Le industrie dell’auto europea e statunitense hanno rischiato di affondare, così è partito il contrordine: basta con le delocalizzazioni. Stellantis e gli altri gruppi occidentali puntano ad avere “in casa” le fabbriche per costruire le batterie per i motori elettrici e i semiconduttori essenziali per tutto il “cuore elettronico” delle vetture di nuova generazione.
Adesso, invece, sia gli impianti per costruire le batterie sia quelli per i microchip sono dislocati lontanissimo, soprattutto in Cina e a Taiwan.
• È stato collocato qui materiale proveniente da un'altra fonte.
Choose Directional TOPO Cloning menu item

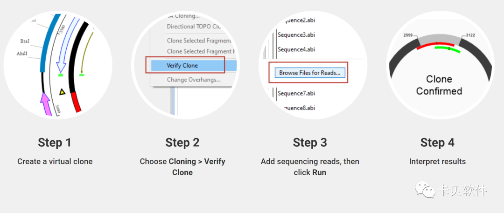(x=194, y=27)
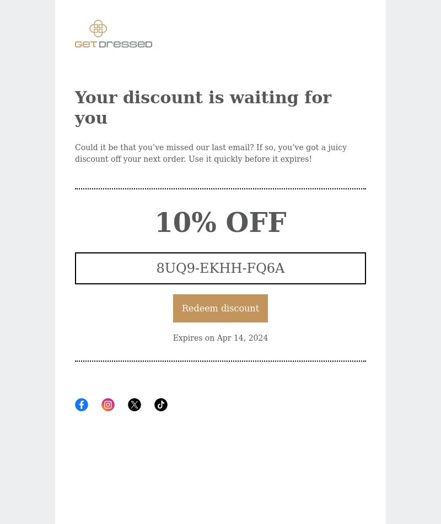Click the X (Twitter) icon
Viewport: 441px width, 524px height.
(x=135, y=405)
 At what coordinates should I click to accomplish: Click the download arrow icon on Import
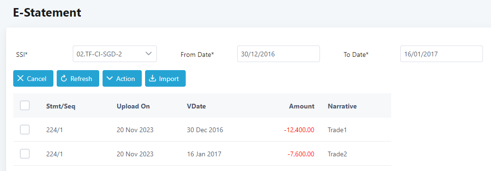pos(153,79)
La delocalizzazione delle fabbriche decisa negli anni Novanta in Estremo oriente o nell’Europa dell’est si è rivelata un clamoroso errore per due motivi: 1) i costi di produzione in quei paesi sono fortemente saliti; 2) la “febbre” nei rapporti internazionali con le nazioni occidentali (come nel caso della Cina minacciosa verso Taiwan) ha messo a rischio tutta la catena produttiva messa in piedi con la globalizzazione.
La guerra scatenata da Vladimir Putin in Ucraina e le forti tensioni politiche scattate tra Xi Jinping e Joe Biden hanno portato a un ripensamento della globalizzazione. L’azione senza confini della finanza, del commercio e dell’industria è stata archiviata. Ora c’è un braccio di ferro sui nuovi equilibri internazionali. L’Occidente punta a una indipendenza produttiva ed energetica. Stati Uniti, Europa, Giappone, Australia, Nuova Zelanda, Corea del Sud e Taiwan puntano a una sorta di autosufficienza dalla Cina e dalla Russia: Pechino è temuta per il suo potenziale tecnologico e industriale (conseguiti proprio grazie alla globalizzazione), Mosca per le sue grandi riserve di materie prime (petrolio, gas, minerali, cereali).
Così addio alle delocalizzazioni. L’obiettivo è l’indipendenza tecnologica e produttiva. Le grandi multinazionali riportano le industrie a casa ed investono dentro i più sicuri confini occidentali. Il colosso informatico statunitense Intel ha deciso di investire ben 80 miliardi di euro in Europa (in particolare in Germania, non dimenticando l’Italia) per produrre semiconduttori. Ma anche il gigante Tsmc di Taiwan, forse impensierito dalle minacce di una invasione cinese, progetta degli investimenti in Europa. In particolare vorrebbe investire 10 miliardi di euro: la scelta oscilla tra la Germania e l’Italia.